Forgotten Roth IRA

A client was recently notified by Fidelity that her father, who died in 2012, still had a Roth IRA with them. She is a named beneficiary. Fidelity, apparently, was notified of the father’s death, but the daughter says she didn’t know the account existed and hence never filed a claim for it. Ordinarily the account should have been rolled over to an inherited Roth IRA, and the daughter should have taken at the very least the first RMD by December 31, 2013 based on her age 49 that year.

Since she didn’t, and it’s 5 RMD years later, is she subject to taxes and/or penalties? If she is, what actions should she now take to avoid these? I appreciate your help with this.

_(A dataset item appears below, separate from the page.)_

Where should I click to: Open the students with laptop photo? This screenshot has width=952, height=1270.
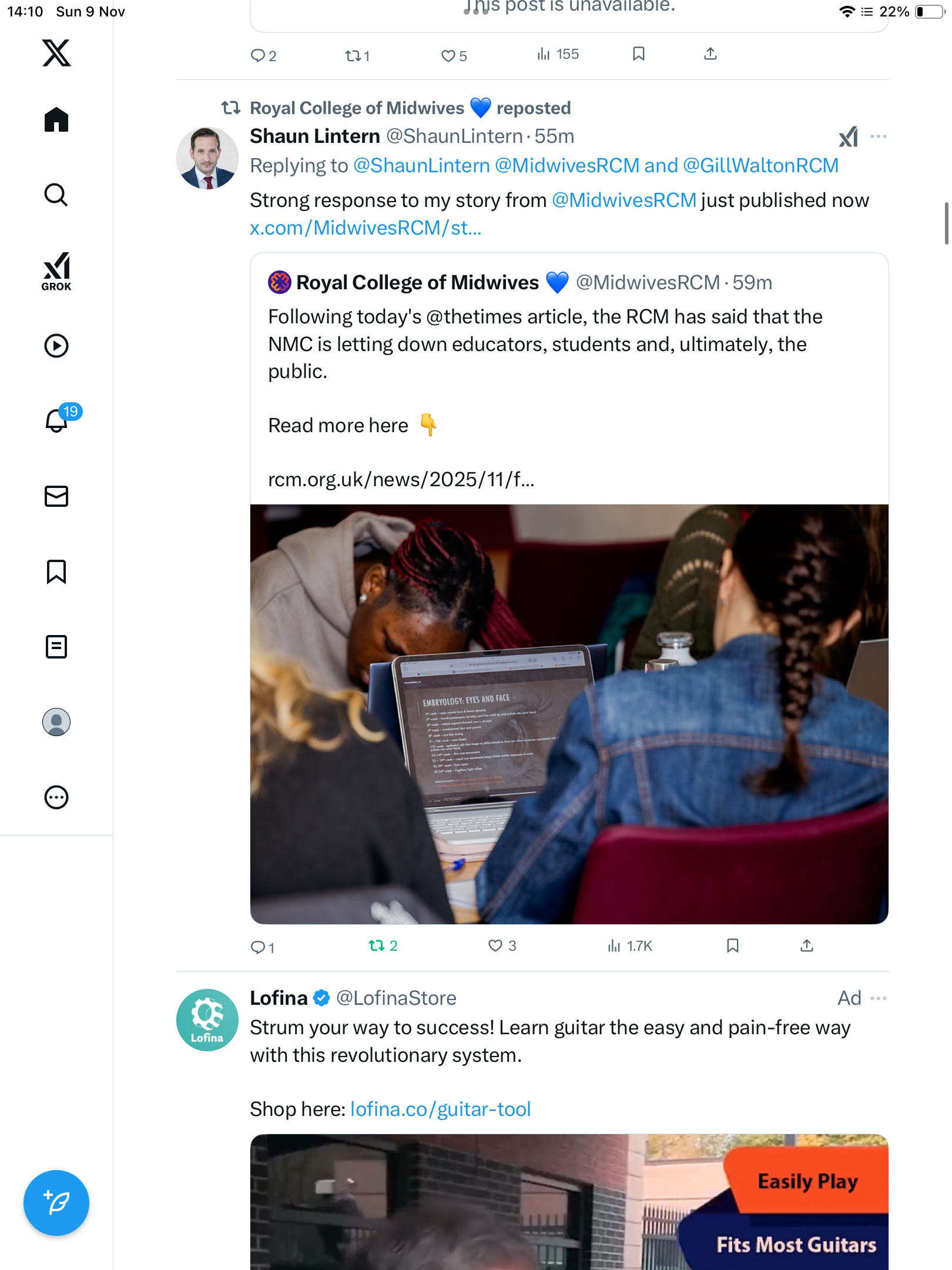pyautogui.click(x=569, y=714)
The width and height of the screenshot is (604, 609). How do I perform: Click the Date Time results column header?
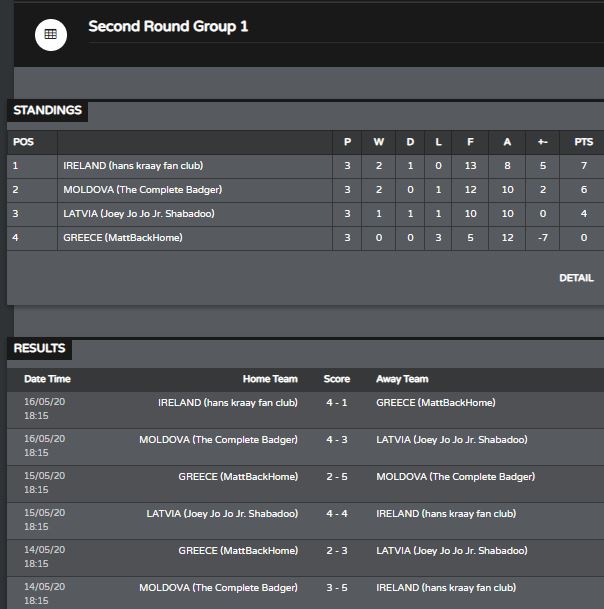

If the Roth is large enough and she wants to preserve her life expectancy stretch, she could make up the 5 years of RMDs and file Form 5329 for each year to request that the penalty be waived. She has an excellent “reasonable cause” for being late, so chances are very good the IRS would waive the 50% penalty for each year.  She would have to determine the year end value for 5 years in order to determine what those RMDs would have been to complete each 5329. On the other hand, if the Roth is small and she wants most of the money now, she can just use the 5 year rule and drain the account before year end and not file any 5329 forms. Either way, since it is now clear that at least 5 years has passed since her father first contributed, the Roth is qualified and all distributions are tax free.